- **ASSIGNMENT**
The range runs from the line containing "Image resolution: width=974" to the last line of the entries. Restate those lines word for word, without the pictures.

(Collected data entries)
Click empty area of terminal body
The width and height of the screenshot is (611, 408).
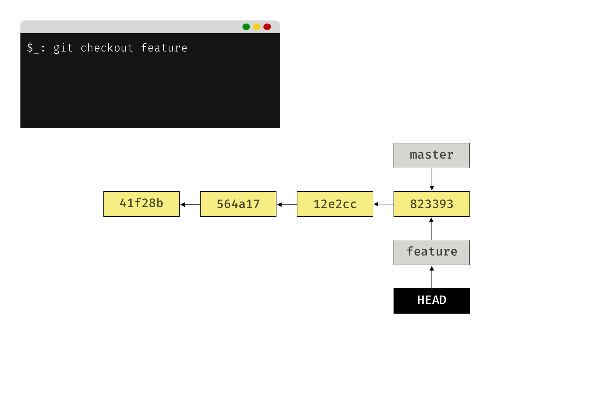(150, 94)
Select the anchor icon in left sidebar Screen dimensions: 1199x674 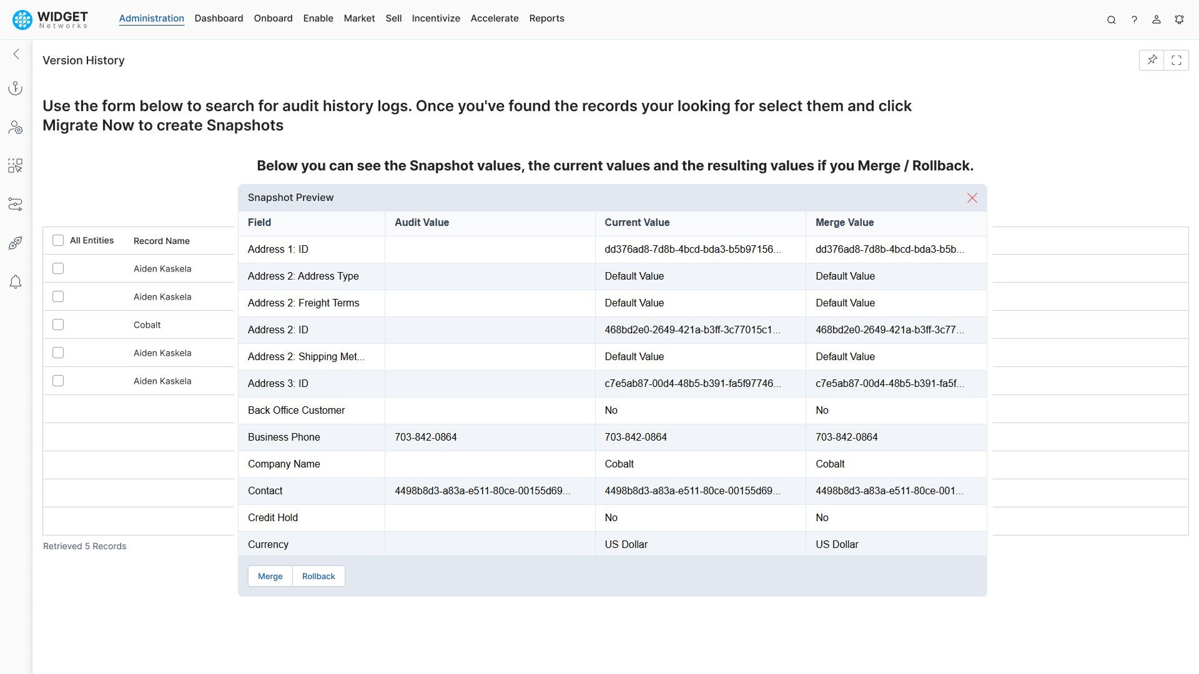pos(15,87)
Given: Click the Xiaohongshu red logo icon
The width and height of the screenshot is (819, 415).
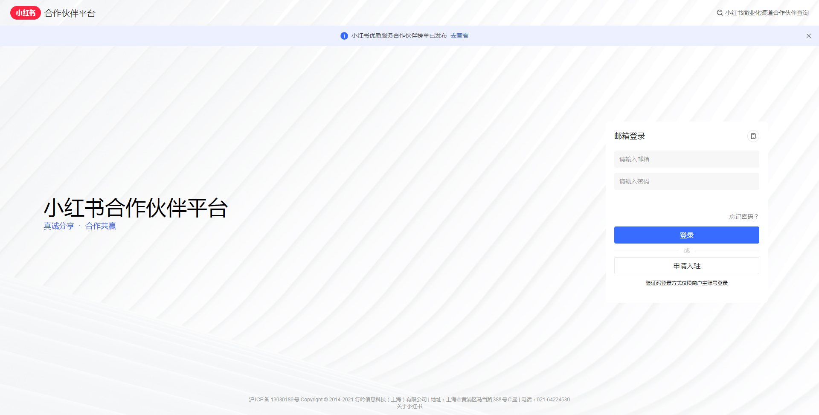Looking at the screenshot, I should pos(25,12).
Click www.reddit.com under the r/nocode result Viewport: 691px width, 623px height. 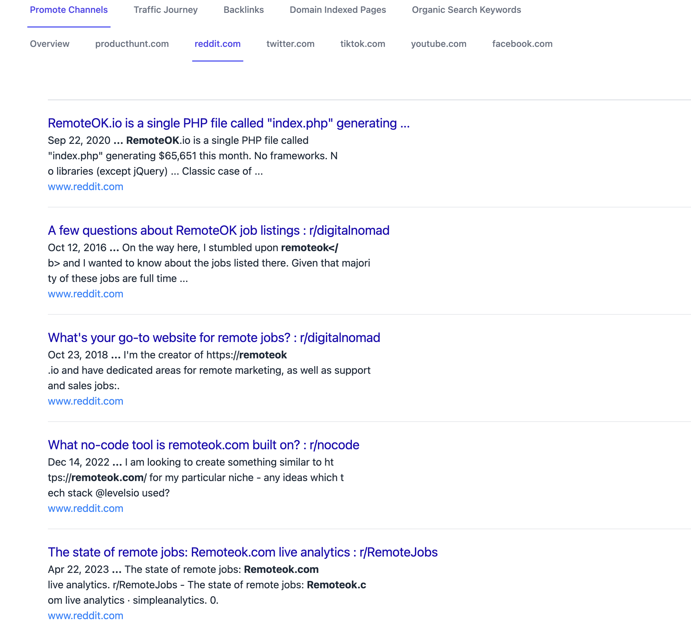[85, 508]
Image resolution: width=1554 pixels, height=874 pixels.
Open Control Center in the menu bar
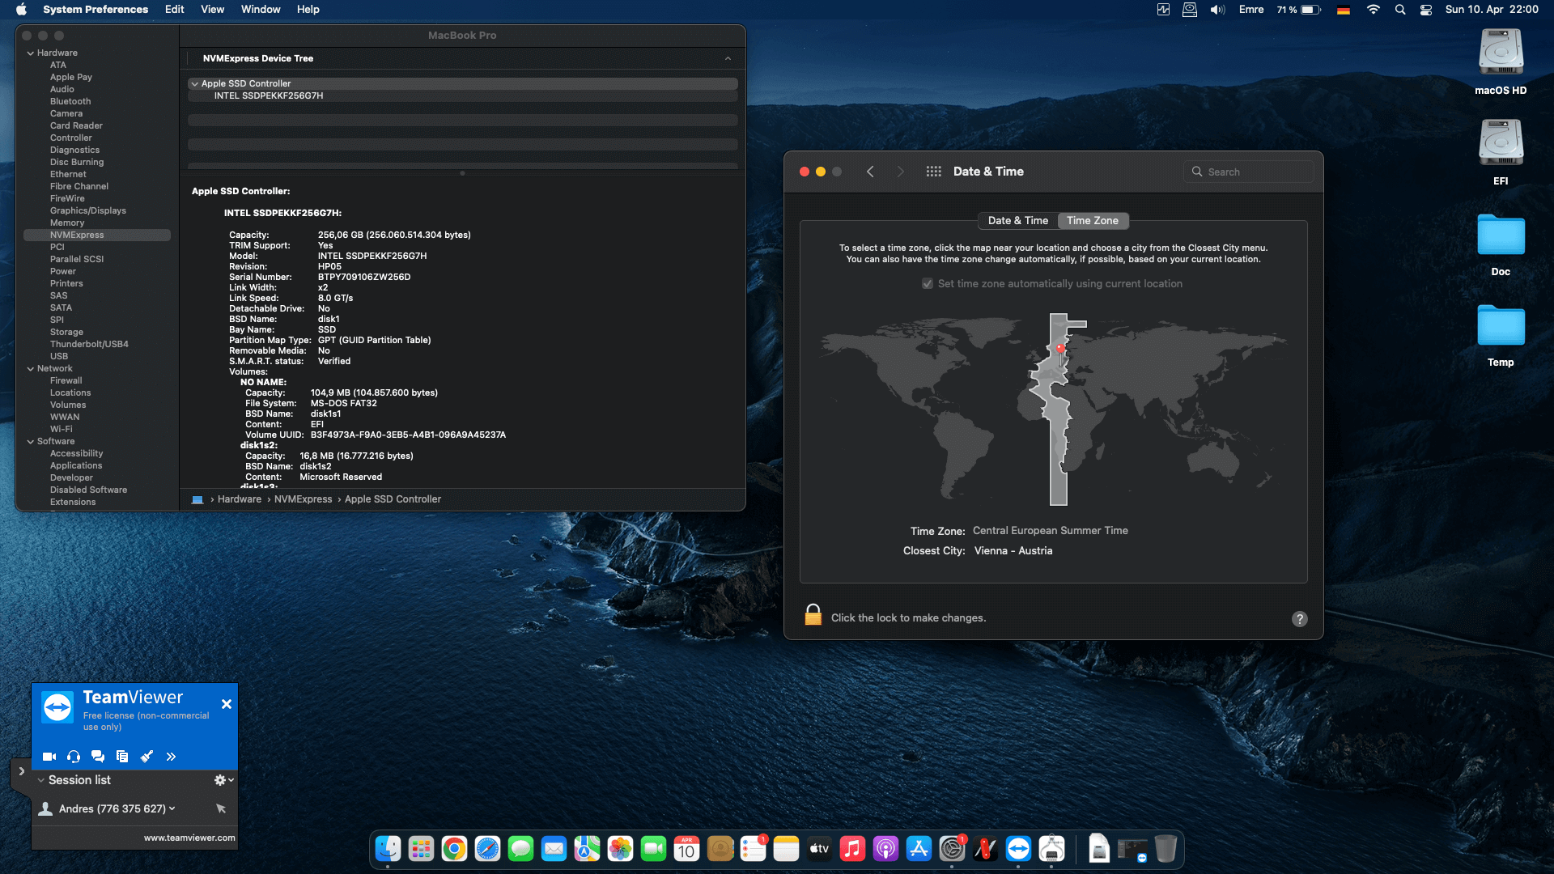[1426, 10]
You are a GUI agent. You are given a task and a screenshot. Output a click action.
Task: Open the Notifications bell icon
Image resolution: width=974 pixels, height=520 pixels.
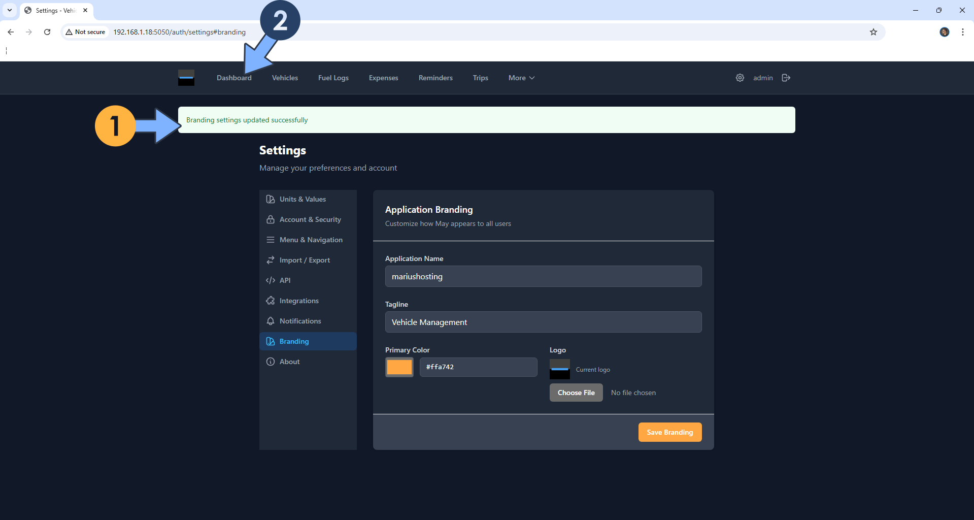(271, 320)
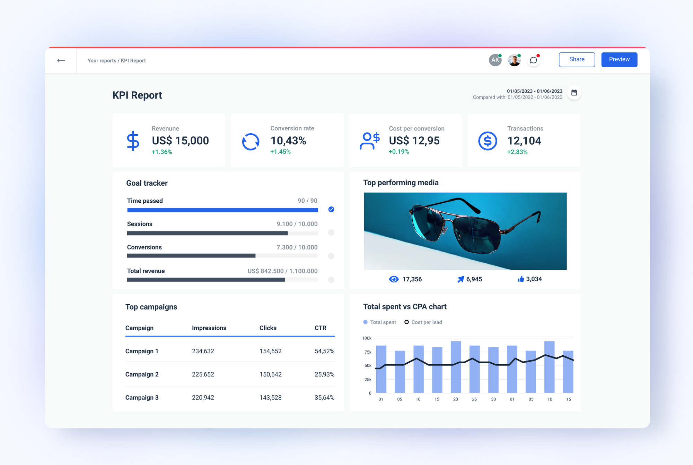Click the Transactions dollar circle icon
693x465 pixels.
pos(487,141)
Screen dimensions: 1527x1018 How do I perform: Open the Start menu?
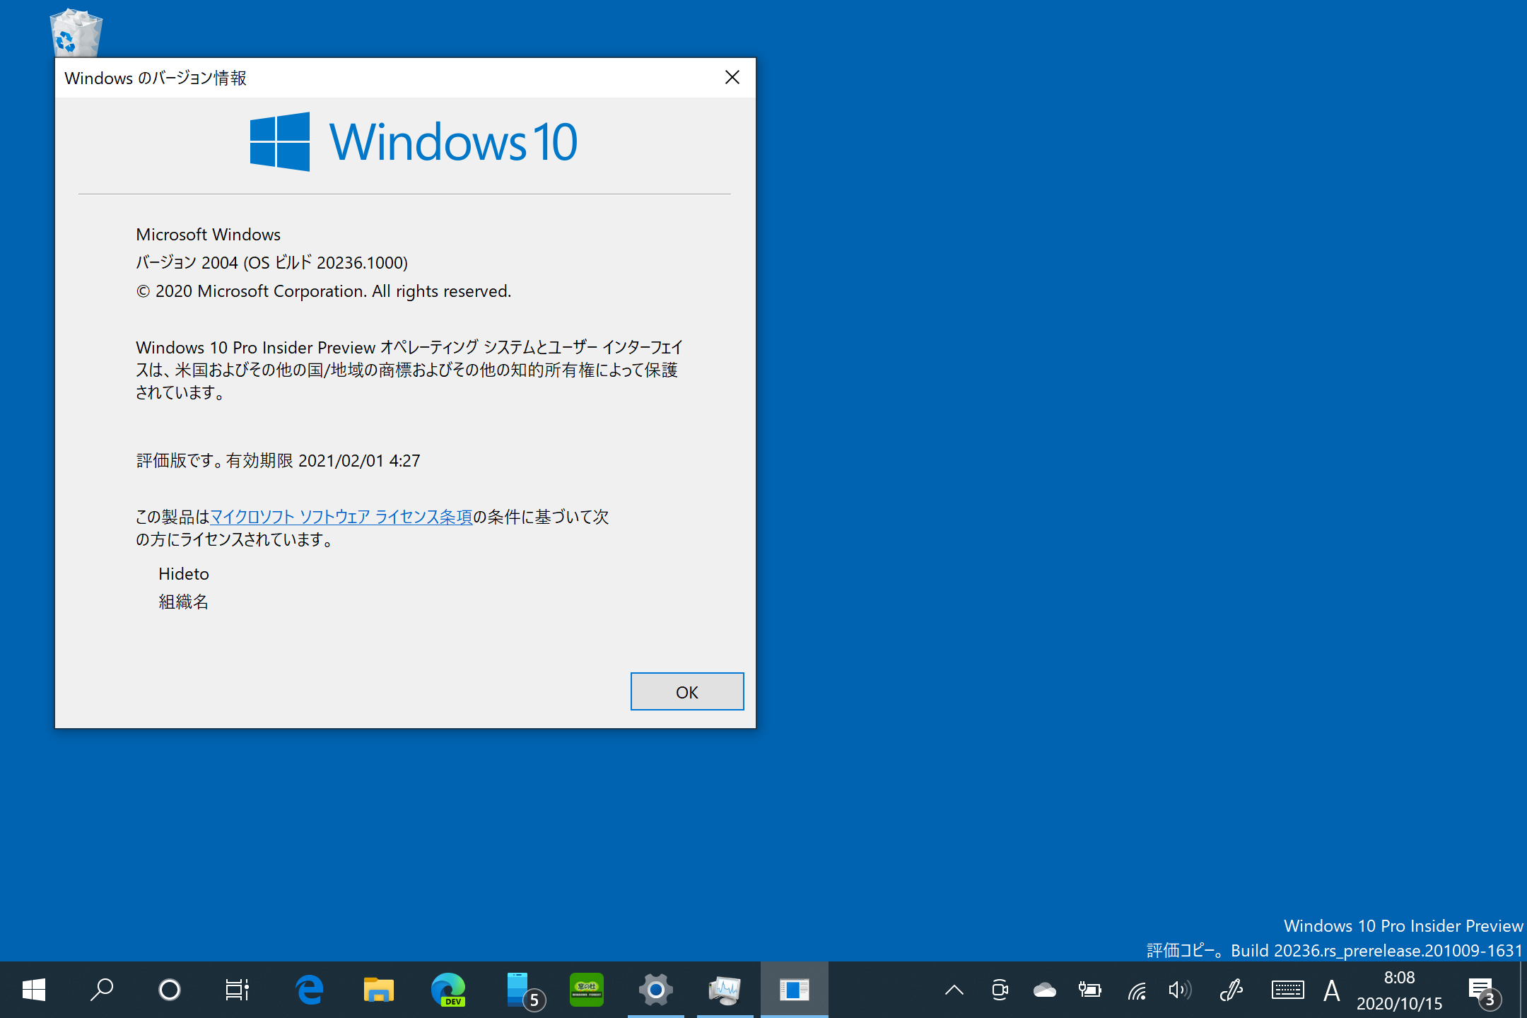[x=34, y=990]
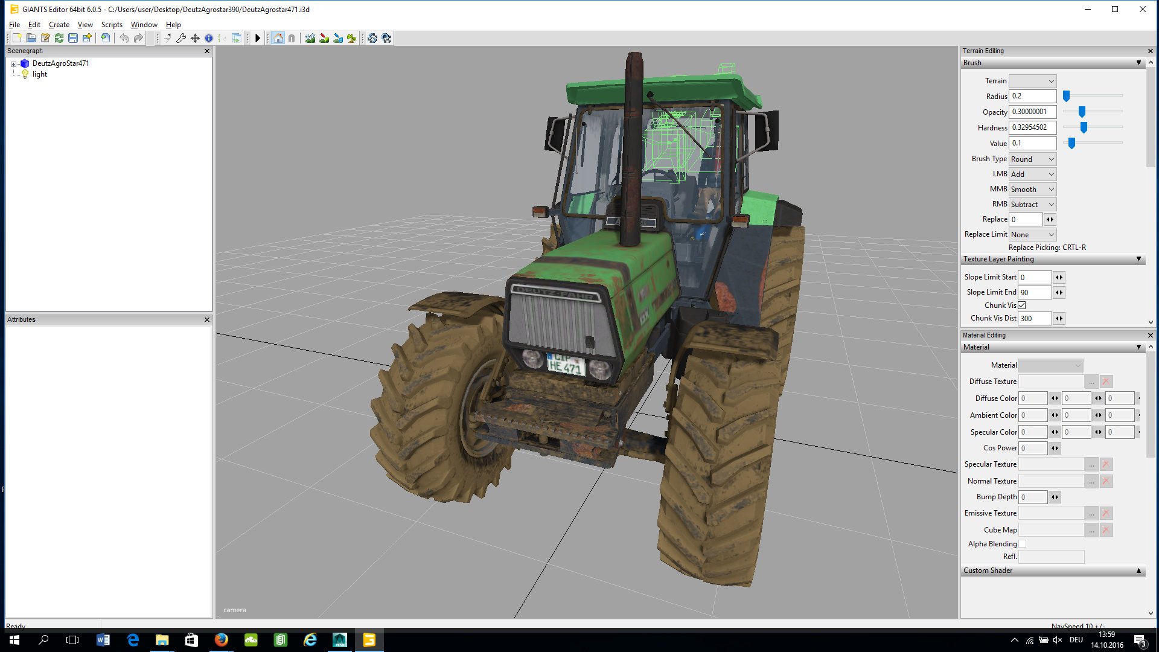Viewport: 1159px width, 652px height.
Task: Enable the Alpha Blending checkbox
Action: point(1023,544)
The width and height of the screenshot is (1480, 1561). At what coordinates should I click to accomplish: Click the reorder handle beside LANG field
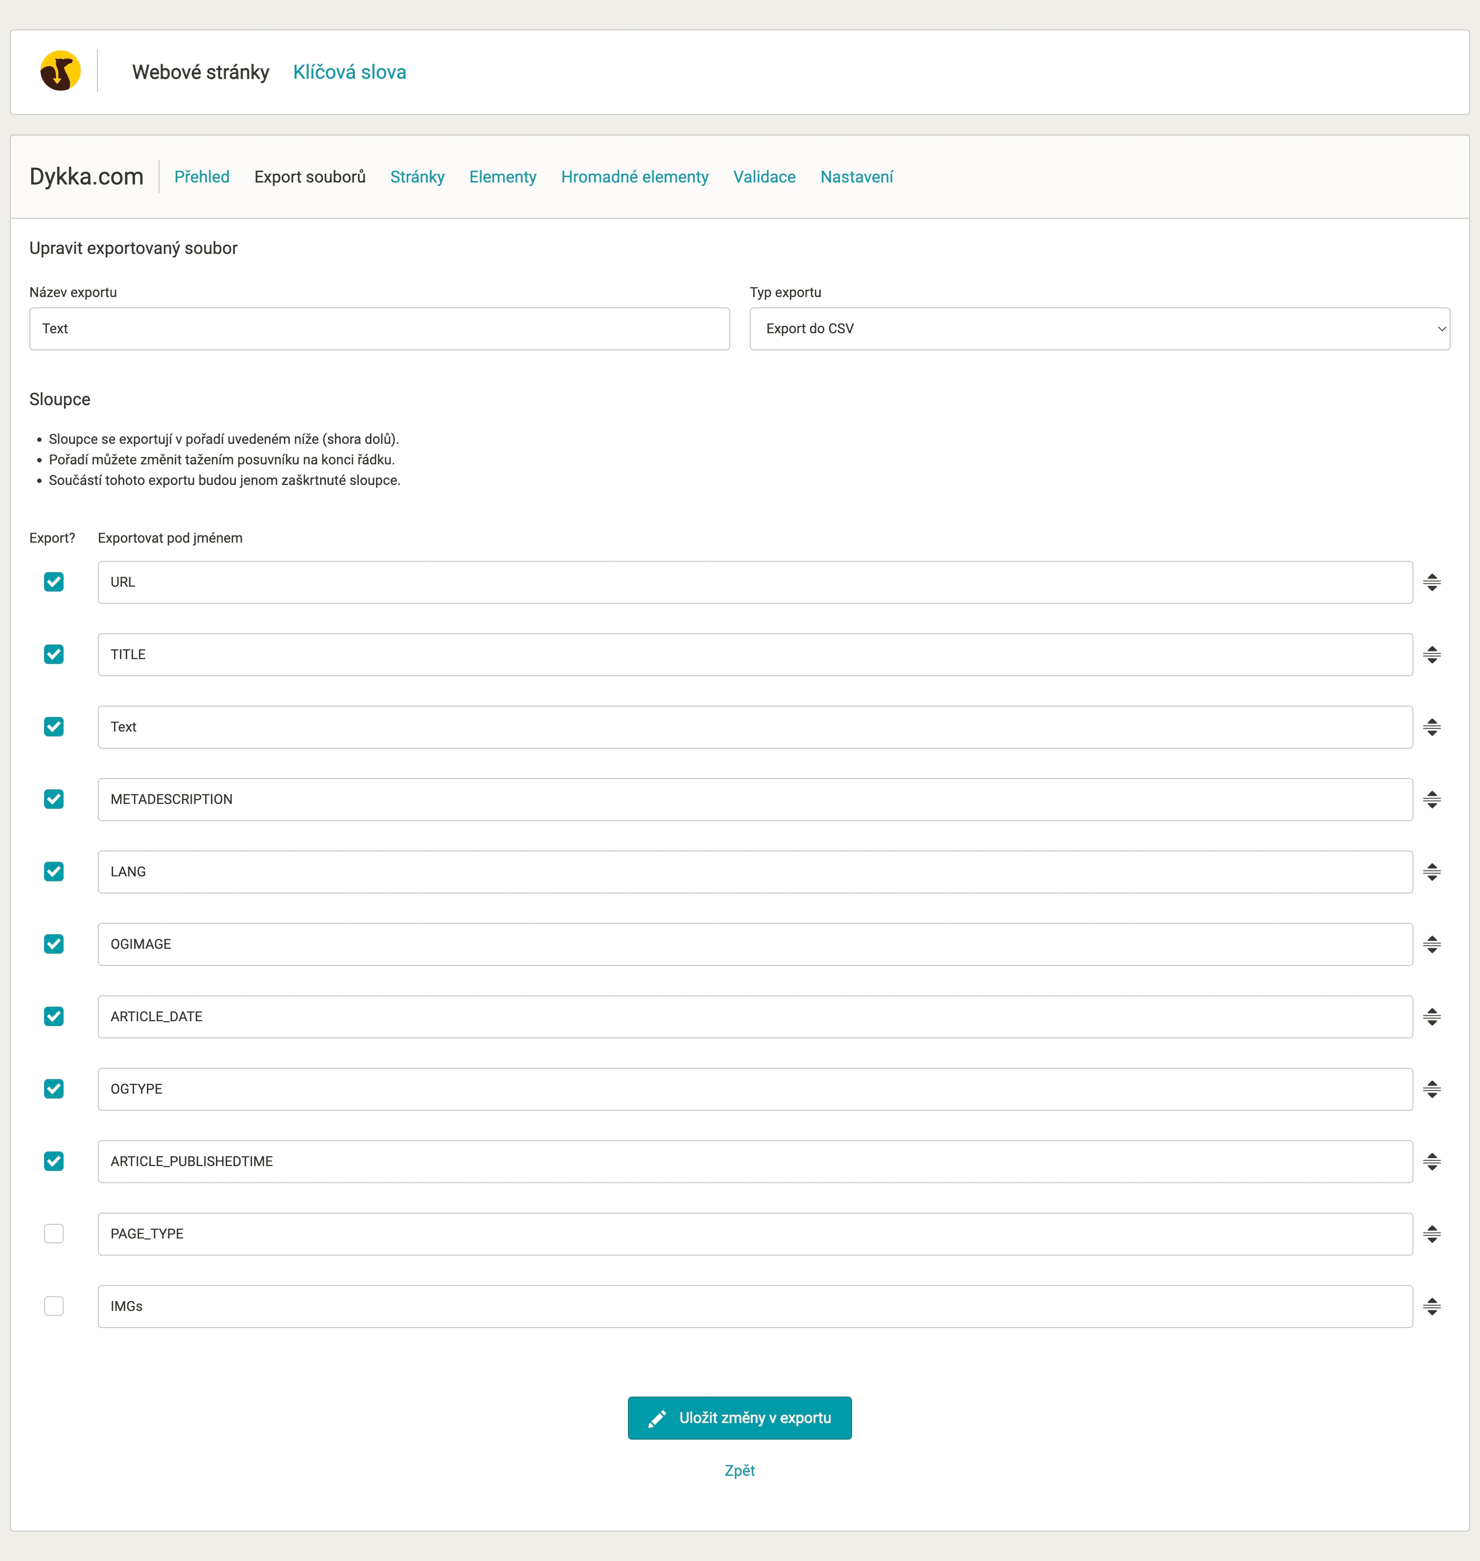tap(1431, 872)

- **REPLY TO THE EXERCISE**
Image resolution: width=974 pixels, height=520 pixels.
(271, 320)
Click the Transactions dollar circle icon
693x465 pixels.
pos(487,141)
Screen dimensions: 1527x1018 How do I perform: Open the Start menu?
[x=34, y=990]
Viewport: 1159px width, 652px height.
Task: Enable the Alpha Blending checkbox
Action: point(1023,544)
The width and height of the screenshot is (1480, 1561). At what coordinates should I click to accomplish: Click the reorder handle beside LANG field
tap(1431, 872)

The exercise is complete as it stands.